### MATERIAL PROVIDED

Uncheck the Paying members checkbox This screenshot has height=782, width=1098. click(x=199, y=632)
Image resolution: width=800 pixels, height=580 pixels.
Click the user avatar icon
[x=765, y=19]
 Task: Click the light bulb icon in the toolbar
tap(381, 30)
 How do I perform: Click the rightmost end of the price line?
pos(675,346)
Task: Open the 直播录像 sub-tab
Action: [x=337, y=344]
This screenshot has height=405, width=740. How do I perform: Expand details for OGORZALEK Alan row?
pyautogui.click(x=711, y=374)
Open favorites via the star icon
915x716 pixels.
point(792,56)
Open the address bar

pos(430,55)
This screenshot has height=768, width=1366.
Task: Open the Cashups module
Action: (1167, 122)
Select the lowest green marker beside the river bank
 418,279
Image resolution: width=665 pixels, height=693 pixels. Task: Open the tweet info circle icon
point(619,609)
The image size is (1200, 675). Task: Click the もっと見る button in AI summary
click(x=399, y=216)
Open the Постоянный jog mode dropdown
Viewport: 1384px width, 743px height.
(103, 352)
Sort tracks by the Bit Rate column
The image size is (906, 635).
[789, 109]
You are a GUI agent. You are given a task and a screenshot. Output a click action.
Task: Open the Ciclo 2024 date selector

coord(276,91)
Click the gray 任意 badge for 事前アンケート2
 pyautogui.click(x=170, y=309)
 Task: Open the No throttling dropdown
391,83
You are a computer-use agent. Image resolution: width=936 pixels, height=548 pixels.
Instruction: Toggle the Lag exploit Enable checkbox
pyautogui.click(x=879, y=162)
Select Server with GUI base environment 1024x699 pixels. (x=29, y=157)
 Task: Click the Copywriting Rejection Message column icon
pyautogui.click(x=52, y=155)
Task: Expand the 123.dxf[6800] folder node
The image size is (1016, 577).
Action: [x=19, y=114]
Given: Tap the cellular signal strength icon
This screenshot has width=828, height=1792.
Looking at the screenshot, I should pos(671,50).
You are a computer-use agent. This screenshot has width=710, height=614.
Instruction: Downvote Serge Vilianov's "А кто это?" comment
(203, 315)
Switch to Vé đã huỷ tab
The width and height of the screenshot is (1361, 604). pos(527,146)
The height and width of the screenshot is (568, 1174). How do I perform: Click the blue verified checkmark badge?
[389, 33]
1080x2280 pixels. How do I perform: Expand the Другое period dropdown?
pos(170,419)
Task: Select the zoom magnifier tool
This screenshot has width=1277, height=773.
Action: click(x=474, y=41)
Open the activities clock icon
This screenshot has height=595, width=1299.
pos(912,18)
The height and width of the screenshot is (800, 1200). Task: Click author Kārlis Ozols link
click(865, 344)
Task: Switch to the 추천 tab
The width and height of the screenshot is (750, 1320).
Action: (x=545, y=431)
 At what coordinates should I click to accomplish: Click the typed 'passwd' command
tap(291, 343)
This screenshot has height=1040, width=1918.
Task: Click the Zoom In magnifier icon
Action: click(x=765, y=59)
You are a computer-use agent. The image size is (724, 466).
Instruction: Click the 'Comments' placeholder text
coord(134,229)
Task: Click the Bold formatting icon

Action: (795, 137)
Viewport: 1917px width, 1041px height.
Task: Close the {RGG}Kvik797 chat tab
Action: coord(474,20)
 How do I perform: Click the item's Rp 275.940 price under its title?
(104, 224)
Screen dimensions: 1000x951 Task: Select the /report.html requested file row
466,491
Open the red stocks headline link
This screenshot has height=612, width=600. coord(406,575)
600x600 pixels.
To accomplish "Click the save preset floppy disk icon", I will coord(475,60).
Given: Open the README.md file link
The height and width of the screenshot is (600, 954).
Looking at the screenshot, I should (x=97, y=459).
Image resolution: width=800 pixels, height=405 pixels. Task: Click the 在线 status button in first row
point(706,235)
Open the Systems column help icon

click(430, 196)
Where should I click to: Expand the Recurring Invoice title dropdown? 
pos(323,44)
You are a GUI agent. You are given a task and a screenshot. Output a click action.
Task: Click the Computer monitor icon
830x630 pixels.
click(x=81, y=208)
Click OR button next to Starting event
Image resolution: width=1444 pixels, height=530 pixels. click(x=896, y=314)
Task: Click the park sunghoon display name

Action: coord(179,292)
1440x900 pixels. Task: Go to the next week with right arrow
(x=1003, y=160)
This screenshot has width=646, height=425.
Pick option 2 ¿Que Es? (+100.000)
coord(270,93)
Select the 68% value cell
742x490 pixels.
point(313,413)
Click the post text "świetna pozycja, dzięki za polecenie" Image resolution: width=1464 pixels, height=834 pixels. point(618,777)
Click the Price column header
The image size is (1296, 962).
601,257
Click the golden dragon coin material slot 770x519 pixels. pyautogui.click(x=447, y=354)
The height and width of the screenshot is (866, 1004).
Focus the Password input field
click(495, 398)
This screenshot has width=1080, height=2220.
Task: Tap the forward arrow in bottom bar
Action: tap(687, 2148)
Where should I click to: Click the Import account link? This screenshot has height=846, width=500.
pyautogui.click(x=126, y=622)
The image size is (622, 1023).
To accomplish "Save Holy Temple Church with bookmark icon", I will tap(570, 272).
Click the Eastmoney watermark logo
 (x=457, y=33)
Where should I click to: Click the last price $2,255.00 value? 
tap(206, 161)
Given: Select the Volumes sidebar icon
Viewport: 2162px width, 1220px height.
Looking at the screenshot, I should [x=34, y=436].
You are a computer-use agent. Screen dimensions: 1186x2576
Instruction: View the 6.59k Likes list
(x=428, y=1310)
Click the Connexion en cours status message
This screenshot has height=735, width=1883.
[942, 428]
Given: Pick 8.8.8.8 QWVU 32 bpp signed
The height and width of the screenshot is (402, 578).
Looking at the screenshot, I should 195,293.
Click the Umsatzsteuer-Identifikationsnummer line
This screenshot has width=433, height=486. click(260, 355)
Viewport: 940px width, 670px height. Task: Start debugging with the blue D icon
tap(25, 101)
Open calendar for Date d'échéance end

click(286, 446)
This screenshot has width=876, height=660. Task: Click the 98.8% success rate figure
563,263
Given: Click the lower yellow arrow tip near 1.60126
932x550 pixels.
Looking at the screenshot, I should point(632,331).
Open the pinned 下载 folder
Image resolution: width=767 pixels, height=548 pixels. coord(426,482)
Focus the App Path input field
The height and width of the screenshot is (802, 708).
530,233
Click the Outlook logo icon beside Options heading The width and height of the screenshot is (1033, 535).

### WORK INSTRUCTIONS
All entries should be transcribed verbatim.

### ANSWER BOX
Uncheck the Paying members checkbox This screenshot has height=782, width=1098. click(x=199, y=632)
Image resolution: width=800 pixels, height=580 pixels.
Click the user avatar icon
[x=765, y=19]
 Task: Click the light bulb icon in the toolbar
tap(381, 30)
 How do I perform: Click the rightmost end of the price line?
pos(675,346)
Task: Open the 直播录像 sub-tab
Action: [x=337, y=344]
This screenshot has height=405, width=740. How do I perform: Expand details for OGORZALEK Alan row?
pyautogui.click(x=711, y=374)
Open favorites via the star icon
915x716 pixels.
point(792,56)
Open the address bar

pos(430,55)
This screenshot has height=768, width=1366.
Task: Open the Cashups module
Action: (1167, 122)
Select the lowest green marker beside the river bank
 418,279
Image resolution: width=665 pixels, height=693 pixels. Task: Open the tweet info circle icon
point(619,609)
The image size is (1200, 675). Task: Click the もっと見る button in AI summary
click(x=399, y=216)
Open the Постоянный jog mode dropdown
Viewport: 1384px width, 743px height.
(103, 352)
Sort tracks by the Bit Rate column
The image size is (906, 635).
[789, 109]
You are a GUI agent. You are given a task and a screenshot. Output a click action.
Task: Open the Ciclo 2024 date selector

coord(276,91)
Click the gray 任意 badge for 事前アンケート2
 pyautogui.click(x=170, y=309)
 Task: Open the No throttling dropdown
391,83
You are a computer-use agent. Image resolution: width=936 pixels, height=548 pixels.
Instruction: Toggle the Lag exploit Enable checkbox
pyautogui.click(x=879, y=162)
Select Server with GUI base environment 1024x699 pixels. (x=29, y=157)
 Task: Click the Copywriting Rejection Message column icon
pyautogui.click(x=52, y=155)
Task: Expand the 123.dxf[6800] folder node
The image size is (1016, 577).
Action: [x=19, y=114]
Given: Tap the cellular signal strength icon
This screenshot has width=828, height=1792.
Looking at the screenshot, I should pos(671,50).
You are a computer-use agent. This screenshot has width=710, height=614.
Instruction: Downvote Serge Vilianov's "А кто это?" comment
(203, 315)
Switch to Vé đã huỷ tab
The width and height of the screenshot is (1361, 604). pos(527,146)
The height and width of the screenshot is (568, 1174). How do I perform: Click the blue verified checkmark badge?
[389, 33]
1080x2280 pixels. How do I perform: Expand the Другое period dropdown?
pos(170,419)
Task: Select the zoom magnifier tool
This screenshot has width=1277, height=773.
Action: click(x=474, y=41)
Open the activities clock icon
This screenshot has height=595, width=1299.
pos(912,18)
The height and width of the screenshot is (800, 1200). Task: Click author Kārlis Ozols link
click(865, 344)
Task: Switch to the 추천 tab
The width and height of the screenshot is (750, 1320).
Action: (x=545, y=431)
 At what coordinates should I click to accomplish: Click the typed 'passwd' command
tap(291, 343)
This screenshot has height=1040, width=1918.
Task: Click the Zoom In magnifier icon
Action: click(x=765, y=59)
You are a computer-use agent. The image size is (724, 466).
Instruction: Click the 'Comments' placeholder text
coord(134,229)
Task: Click the Bold formatting icon

Action: (795, 137)
Viewport: 1917px width, 1041px height.
Task: Close the {RGG}Kvik797 chat tab
Action: coord(474,20)
 How do I perform: Click the item's Rp 275.940 price under its title?
(104, 224)
Screen dimensions: 1000x951 Task: Select the /report.html requested file row
466,491
Open the red stocks headline link
This screenshot has height=612, width=600. coord(406,575)
600x600 pixels.
To accomplish "Click the save preset floppy disk icon", I will coord(475,60).
Given: Open the README.md file link
The height and width of the screenshot is (600, 954).
Looking at the screenshot, I should (x=97, y=459).
Image resolution: width=800 pixels, height=405 pixels. Task: Click the 在线 status button in first row
point(706,235)
Open the Systems column help icon

click(430, 196)
Where should I click to: Expand the Recurring Invoice title dropdown? 
pos(323,44)
You are a GUI agent. You are given a task and a screenshot. Output a click action.
Task: Click the Computer monitor icon
830x630 pixels.
click(x=81, y=208)
Click OR button next to Starting event
Image resolution: width=1444 pixels, height=530 pixels. click(x=896, y=314)
Task: Click the park sunghoon display name

Action: coord(179,292)
1440x900 pixels. Task: Go to the next week with right arrow
(x=1003, y=160)
This screenshot has width=646, height=425.
Pick option 2 ¿Que Es? (+100.000)
coord(270,93)
Select the 68% value cell
742x490 pixels.
point(313,413)
Click the post text "świetna pozycja, dzięki za polecenie" Image resolution: width=1464 pixels, height=834 pixels. point(618,777)
Click the Price column header
The image size is (1296, 962).
601,257
Click the golden dragon coin material slot 770x519 pixels. pyautogui.click(x=447, y=354)
The height and width of the screenshot is (866, 1004).
Focus the Password input field
click(495, 398)
This screenshot has width=1080, height=2220.
Task: Tap the forward arrow in bottom bar
Action: tap(687, 2148)
Where should I click to: Click the Import account link? This screenshot has height=846, width=500.
pyautogui.click(x=126, y=622)
The image size is (622, 1023).
To accomplish "Save Holy Temple Church with bookmark icon", I will tap(570, 272).
Click the Eastmoney watermark logo
 (x=457, y=33)
Where should I click to: Click the last price $2,255.00 value? 
tap(206, 161)
Given: Select the Volumes sidebar icon
Viewport: 2162px width, 1220px height.
Looking at the screenshot, I should [x=34, y=436].
You are a computer-use agent. Screen dimensions: 1186x2576
Instruction: View the 6.59k Likes list
(x=428, y=1310)
Click the Connexion en cours status message
This screenshot has height=735, width=1883.
[942, 428]
Given: Pick 8.8.8.8 QWVU 32 bpp signed
The height and width of the screenshot is (402, 578).
Looking at the screenshot, I should 195,293.
Click the Umsatzsteuer-Identifikationsnummer line
This screenshot has width=433, height=486. click(260, 355)
Viewport: 940px width, 670px height. Task: Start debugging with the blue D icon
tap(25, 101)
Open calendar for Date d'échéance end

click(286, 446)
This screenshot has width=876, height=660. Task: Click the 98.8% success rate figure
563,263
Given: Click the lower yellow arrow tip near 1.60126
932x550 pixels.
Looking at the screenshot, I should point(632,331).
Open the pinned 下载 folder
Image resolution: width=767 pixels, height=548 pixels. coord(426,482)
Focus the App Path input field
The height and width of the screenshot is (802, 708).
530,233
Click the Outlook logo icon beside Options heading The width and height of the screenshot is (1033, 535).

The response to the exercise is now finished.